Since becoming a mom of school-age kids, the season has turned bittersweet.
That first day at school drop-off always hits me hard. As I watch my babies walk away, I get that lump in my throat as all the feelings rush in: “Will they find their classrooms? Does he remember his multiplication tables? Will he have a friend to sit with at lunch? Please, God, let him go another year without noticing girls…”
While summer can be exhausting and I’m ready for the change of pace, this mama bird struggles to let go. Summertime allows me to keep my four boys tucked up pretty tight under my wing. I hear their conversations. I know what they watch and how they spend their time.
But during the school year, they spend 7 hours a day that go largely unaccounted for. My first instinct is to push and pry, to ask 1,539 questions the minute they walk through the door. But no matter how many questions I ask or responses I get, their school life comes to me only in bits and pieces.
The back-to-school season puts me face to face with the reality that my kids can’t stay nestled nearby.
Babies were born to the leave the nest. I get to care for them and love them and nuzzle them while they’re young. But in the grand scope of life, our nest is just the jumping off point.

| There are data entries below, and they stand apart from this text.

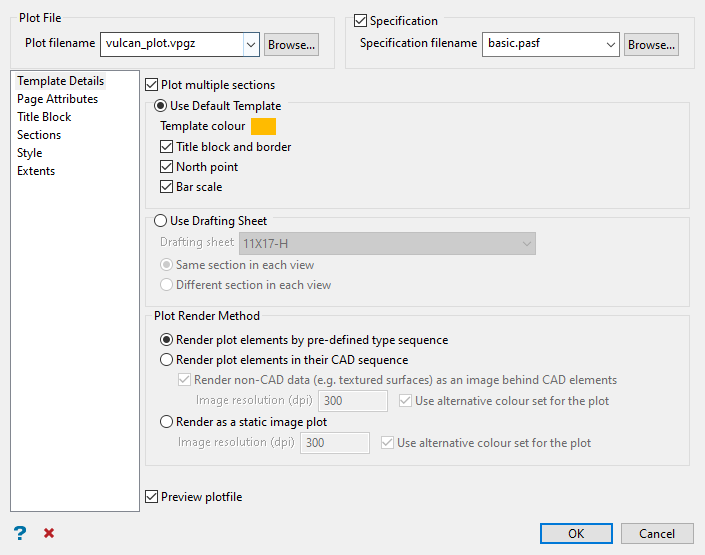Image resolution: width=705 pixels, height=555 pixels.
Task: Open the Page Attributes section
Action: (x=57, y=99)
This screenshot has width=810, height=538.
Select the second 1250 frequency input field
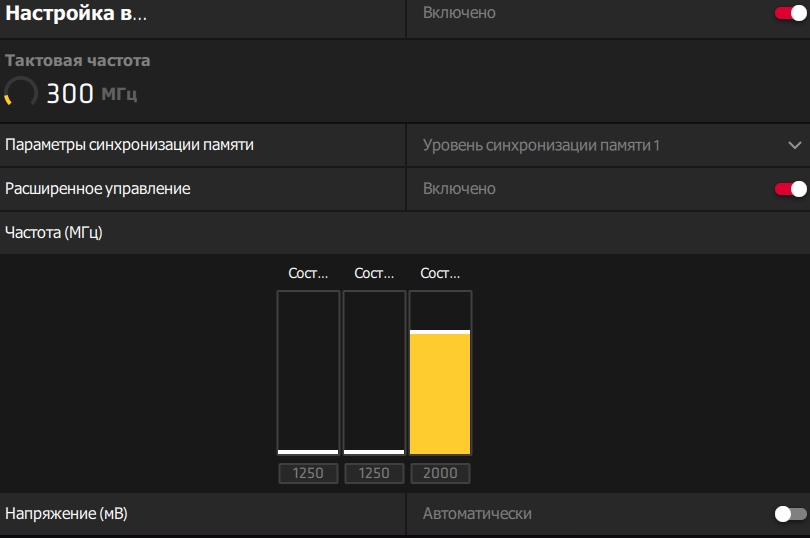point(374,473)
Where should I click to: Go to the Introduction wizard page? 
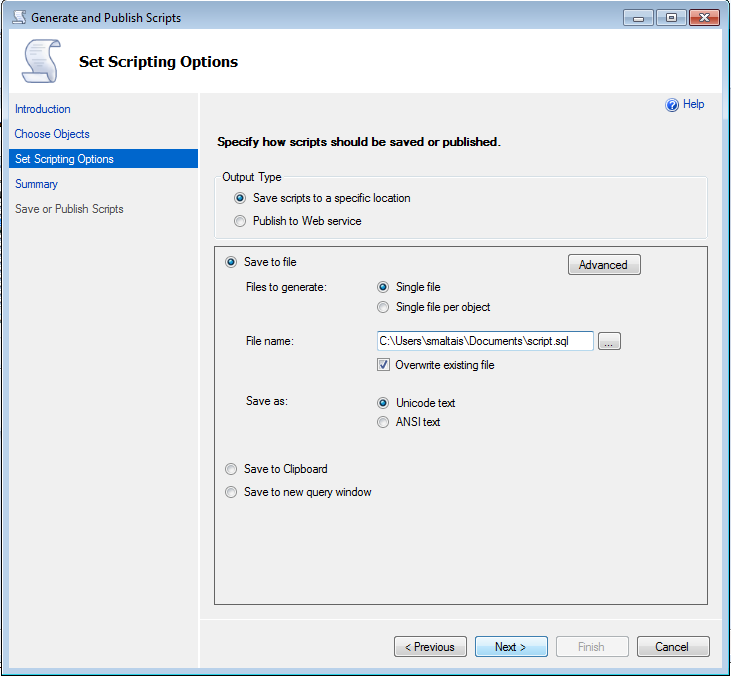point(43,109)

In my work with college students, I’ve seen what happens when mama bird hovers. They produce pseudo-adults who can’t do their own laundry, manage money, or even know who they are apart from their parents. Often, they don’t make it through their first year out. I don’t want that for my kids. I want them to be strong, capable, confident, God-seeking young men.
But independent adults don’t just happen.
Beginning with that first day of kindergarten, I must encourage my kids toward independence from me and dependence on God. When I want to swoop in, to email the teacher asking for hourly updates or tell that kid on the playground what’s up, I must resist. I must see past my son’s five-year-old self and release him into the man he will become.
What that first day of school does for me is set things right. It reminds me that their lives—now and in the future—are not mine. Armed with superhero backpacks and pencils and a God who is there when I’m not, they are ready. While I will most certainly head to the nearest Starbucks to drown my sorrows in dirty chai lattes, I don’t chase after them. I let them walk away, laughing with classmates and walking through those double doors without looking back.